Many times, early-stage founders (esp. ones from non-tech background) when they have a rough idea of the MVP they want to test in the market, split their hair on the design choices when talking to their in-house founding team members or external developer freelancers/agencies.

The core purpose of a MVP (esp. version 1) is to test assumptions and validate customer needs quickly - minimising potential waste arising from actual customer feedback. The best outcome is getting early conclusive customer feedback and tweak the idea & product OR abandon the idea altogether.

Hence, the focus while building the MVP, should be deal with only those architectural decisions as required for the MVP's success proposition. The scope of the MVP should guide architecture choices, determining which parts to build with the future in mind and which to consider "throw-aways." Hence, early tech-teams typically make trade-offs between product capabilities and architectural capabilities.
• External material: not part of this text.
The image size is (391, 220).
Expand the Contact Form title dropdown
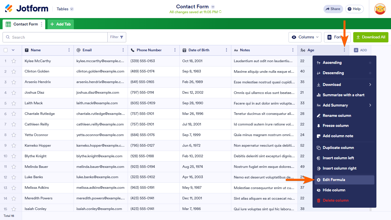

If the MVP works and there are need for further improvements, the tech teams need to gradually evolve the system's architecture through short intervals, validating and improving it over time to build better solutions. Hence the concept of “architectural runway” might need to be accommodated as part of the overall “product runway” for an early-stage idea.

PS: All of this is under the assumption that the idea is being implemented through full-code.

PPS: No-code / Low-code based MVPs have their own design choices and accordingly shelf-lives. Will tackle in another post.